Interpol is carrying out the largest anti-elephant ivory poaching operation ever mounted following mass killings in Africa.
Wildlife agents in 14 different African countries have been raiding outlets and hunting down traders to crack down on the multi-million pound industry. Operation Worthy, as it is being called, is aimed at stifling the increasing demand in illegal elephant ivory, mostly from Asian countries such as China.
The operation, which has been co-ordinated by Interpol's Environmental Crime Programme and funded by the International Fund for Animal Welfare (IFAW), has already had some success.
Several dozen people have been arrested and the agents have recovered what they describe as "significant" amounts of illegal wildlife products - including more than 250kg of raw ivory but also lion and leopard pelts, python and crocodile skins and live birds.
The operation follows a terrible year for elephants in 2011.It was the worst year on record for ivory seizures - and only last week a team of wildlife workers for IFAW reported an unprecedented slaughter of elephants in Cameroon.
"This is about bringing hard-nosed criminals to justice and stopping the cruelty that has been inflicted on thousands of elephants and rhinos," said Kelvin Alie, the director of IFAW's Wildlife Crime and Consumer Awareness Programme.
One of the main exit points for elephant ivory is Kenya and the Sky team was taken to see a huge stockpile of confiscated ivory near the capital, Nairobi.
We have been asked not to identify where we were taken for fear it will be raided and the ivory stolen.
Elephant ivory is big business and protecting the elephants can be a dangerous occupation. As we arrived, the rangers from the Kenyan Wildlife Service told us a female ranger had died that day trying to protect the elephants in her charge.
We were taken through heavily bolted doors to see dozens and dozens of tusks. They filled three rooms.

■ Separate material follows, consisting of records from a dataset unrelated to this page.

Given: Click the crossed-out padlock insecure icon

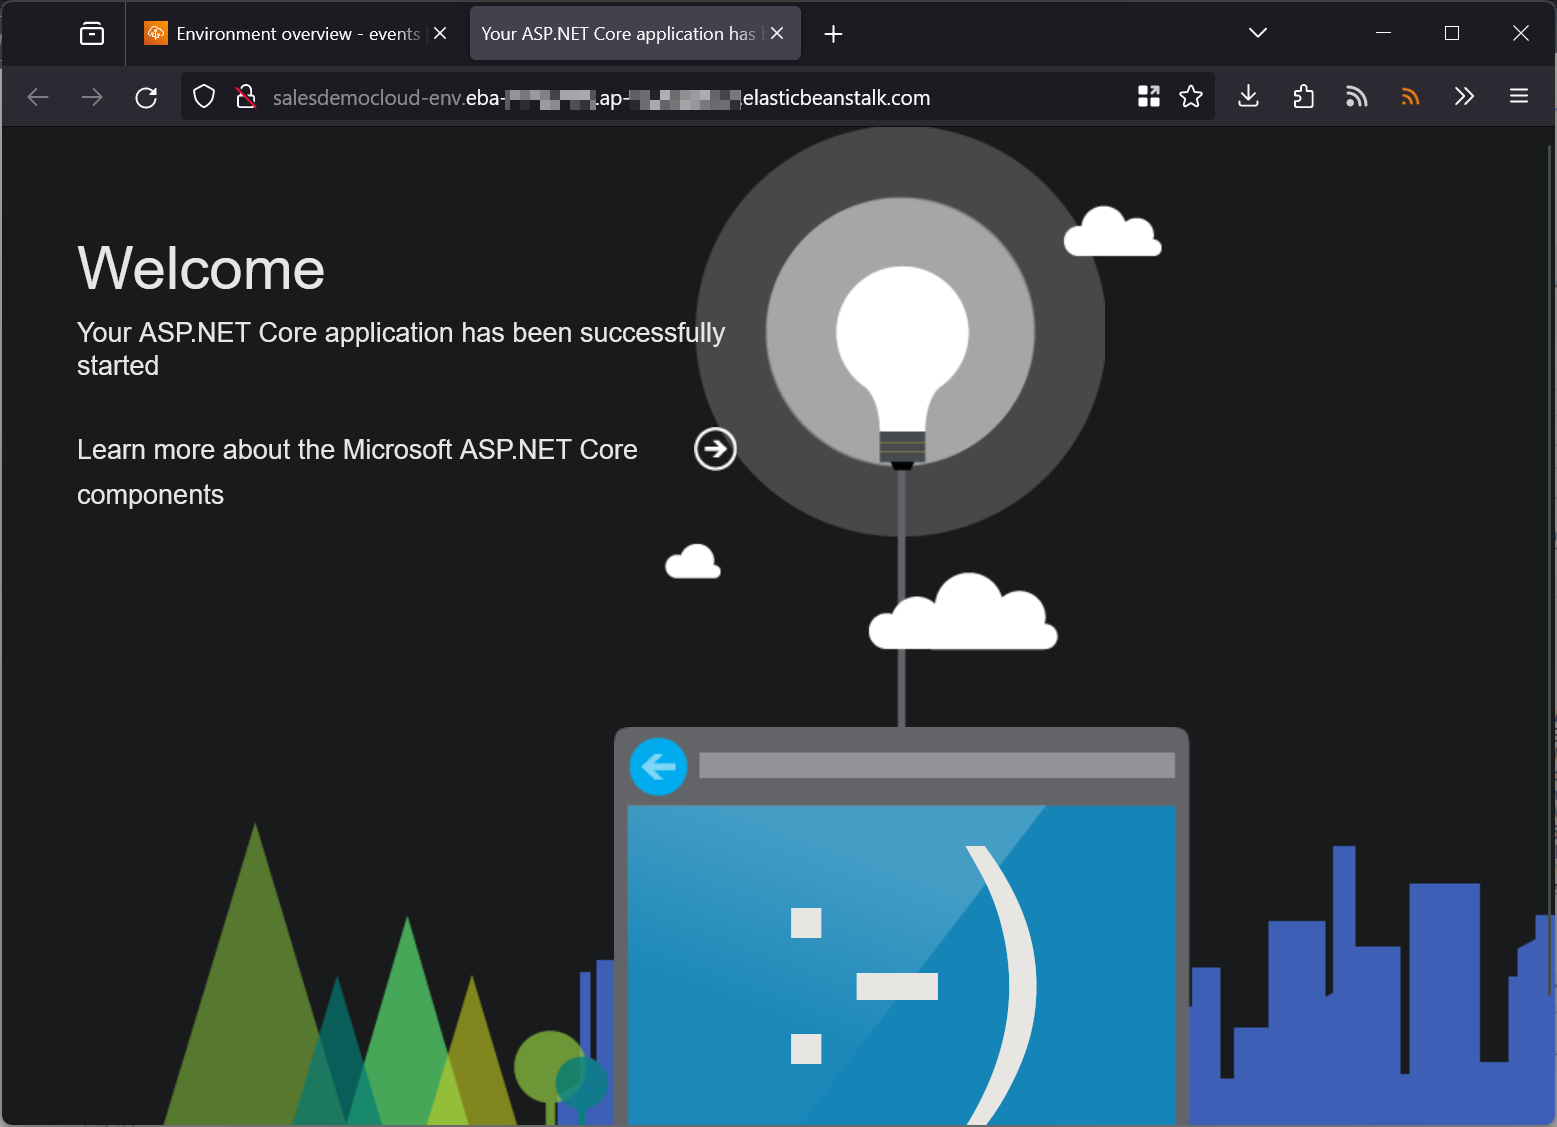Looking at the screenshot, I should [245, 96].
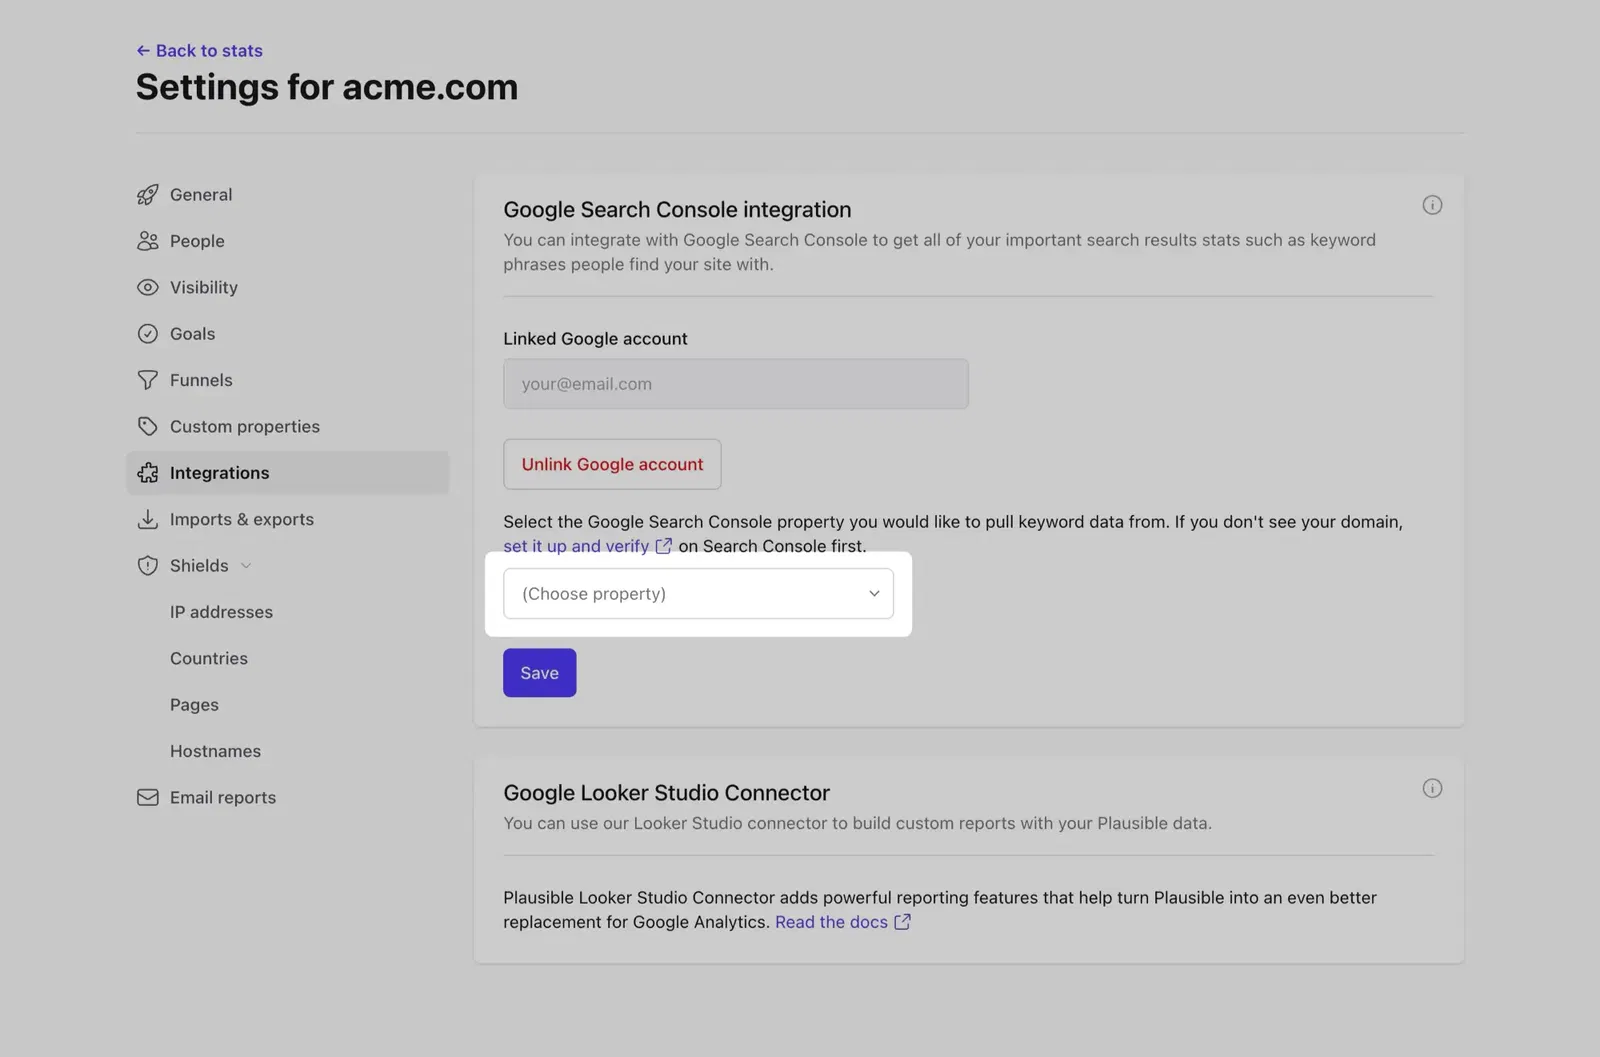The height and width of the screenshot is (1057, 1600).
Task: Click the Email reports envelope icon
Action: 147,797
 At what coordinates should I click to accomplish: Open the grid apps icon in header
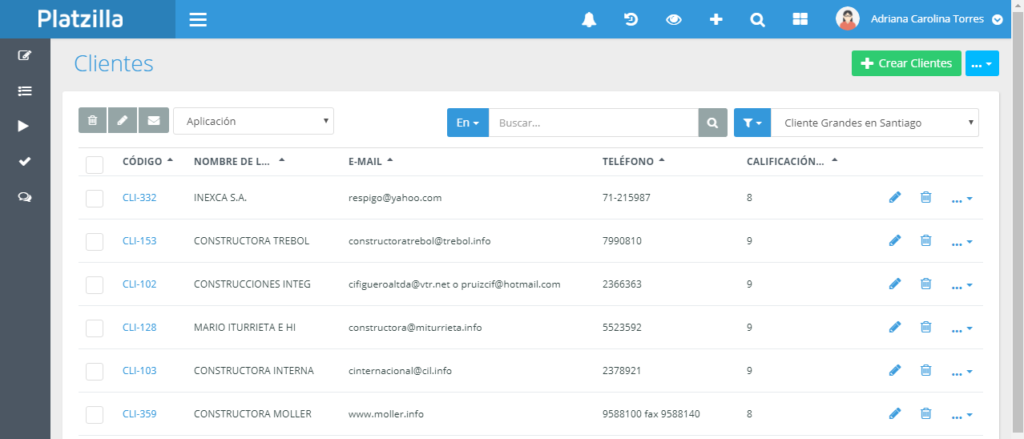799,19
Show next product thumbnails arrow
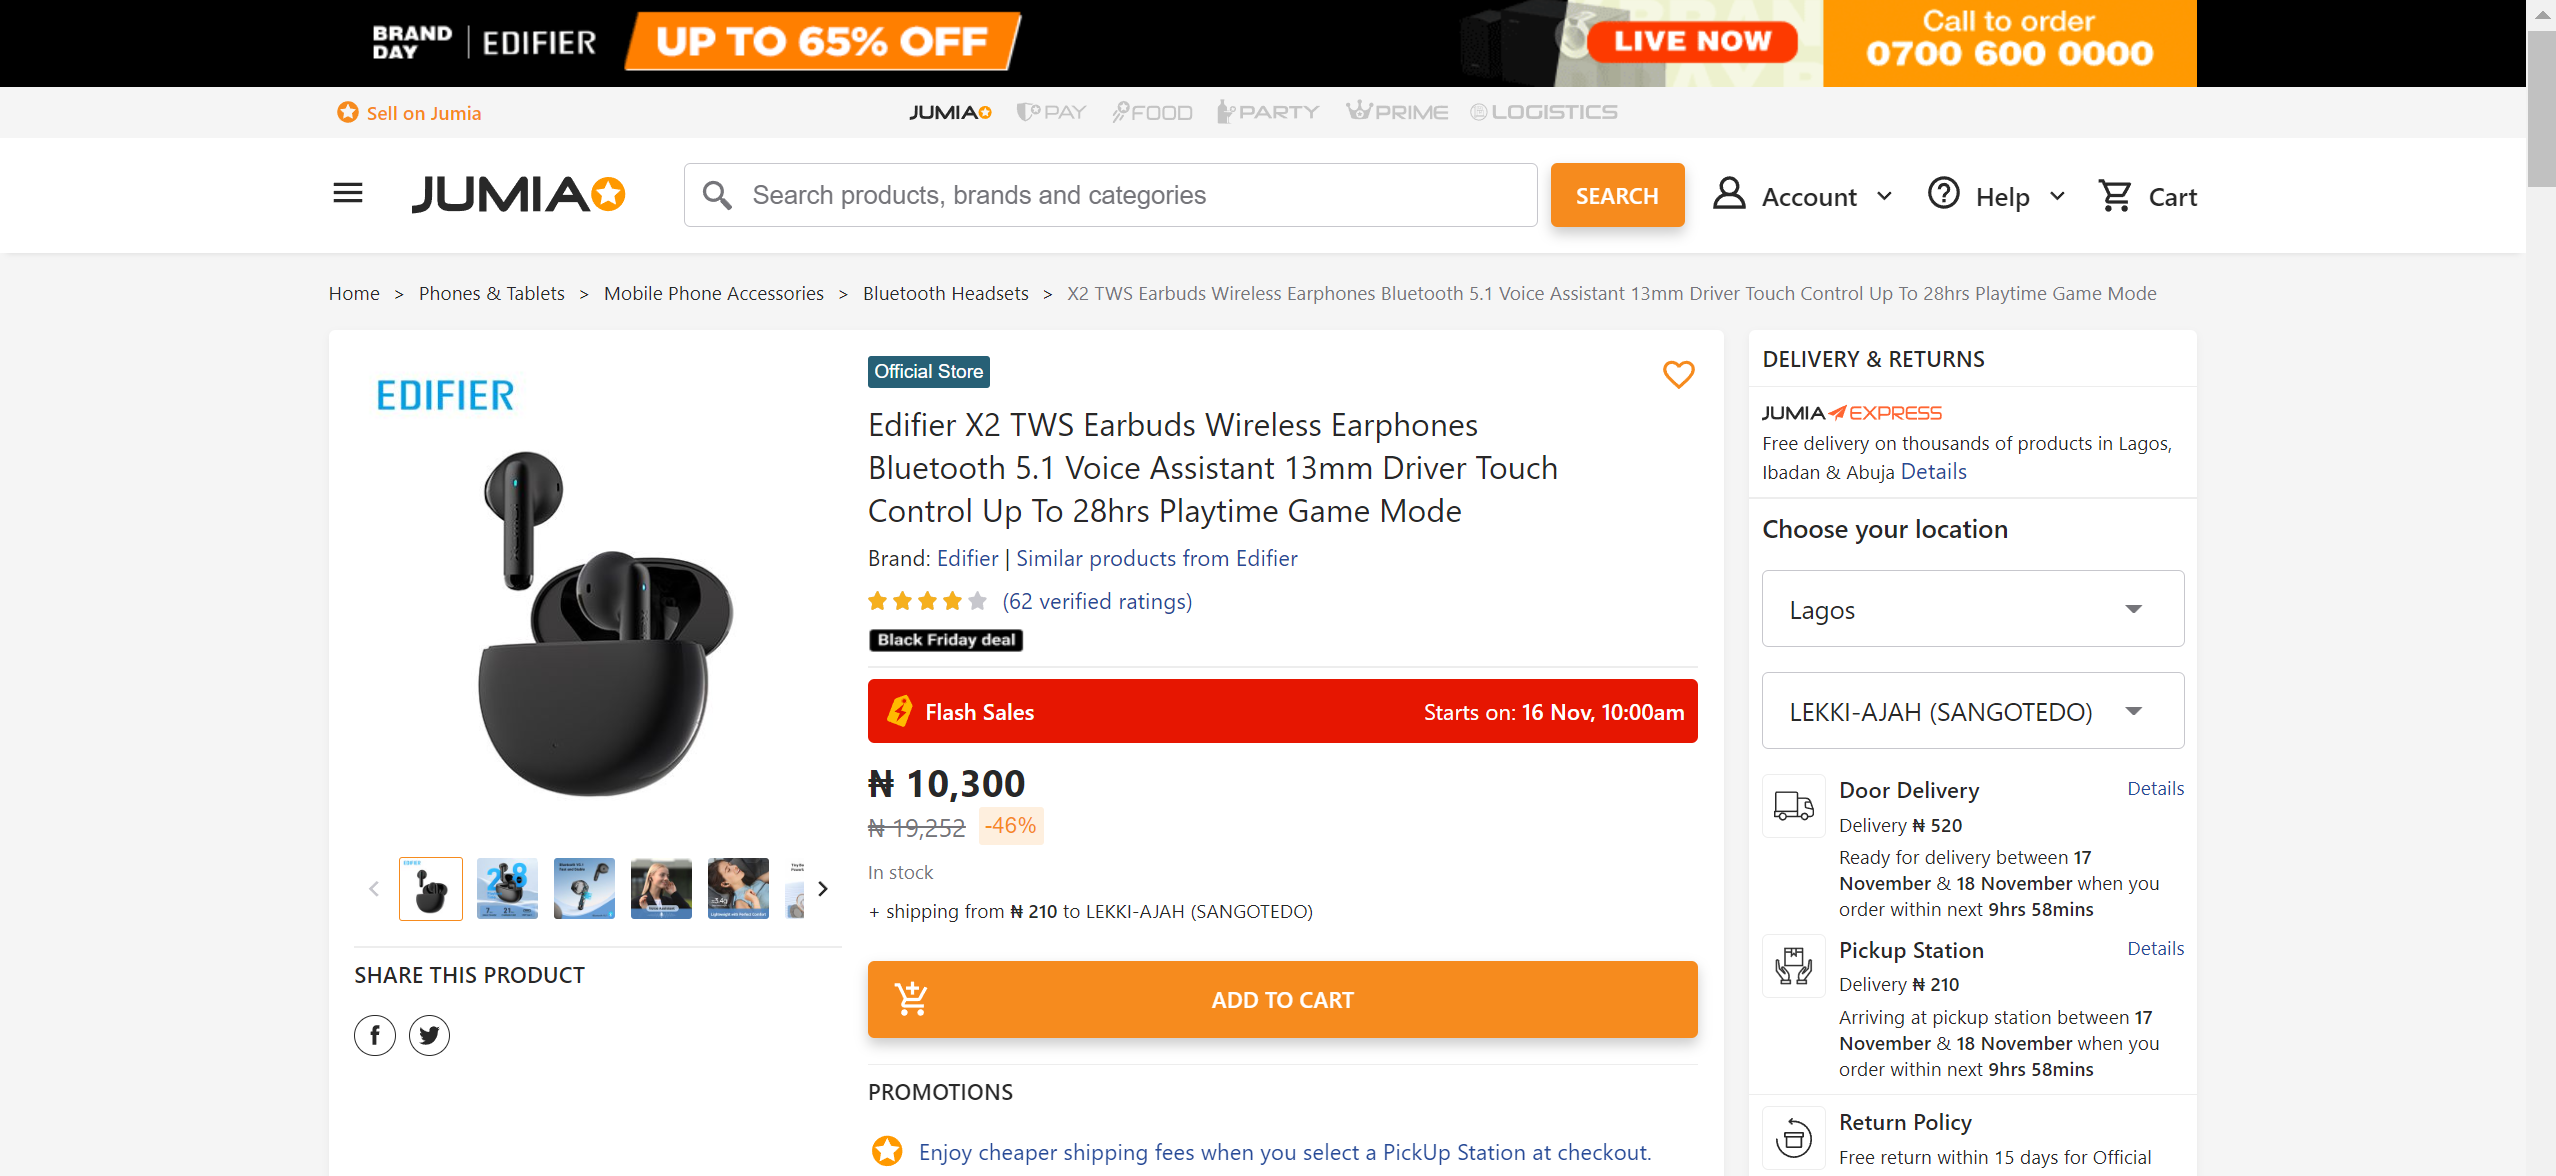The height and width of the screenshot is (1176, 2556). tap(822, 889)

The guard drew my attention to a stack of 12 crates - all filled with ivory hidden among avocados before being spotted by customs officers.
This was just one consignment - with each tusk with a street value of about £40,000 on the black market. They haven't yet decided what to do with the illegal ivory - and what to do with it is a big problem.
In 2008, the ban on ivory sales was lifted to allow for the trade of 108 tons of ivory stocks from Botswana, South Africa, Namibia and Zimbabwe to China and Japan. The sell-off did dispense with old stocks but it also boosted demand - and worringly provided an ideal cover for illicit ivory sales.
China's rapid economic expansion into Africa has also inadvertently led to an upsurge in demand for ivory products. With Chinese buyers now prevalent in many African countries, the criminal syndicates ordering the tusks have a ready market.
The rangers from the Kenya Wildlife Service fear the poaching is already depleting elephant stocks to a dangerous level.
Patrick Omondi, the assistant senior director of Kenyan Wildlife Service told Sky News: "We are already seeing populations of elephants disappear. And Kenya cannot fight this war on its own.
"We need the whole international community to come together to fight this or I fear the elephant will eventually become extinct in parts of Africa."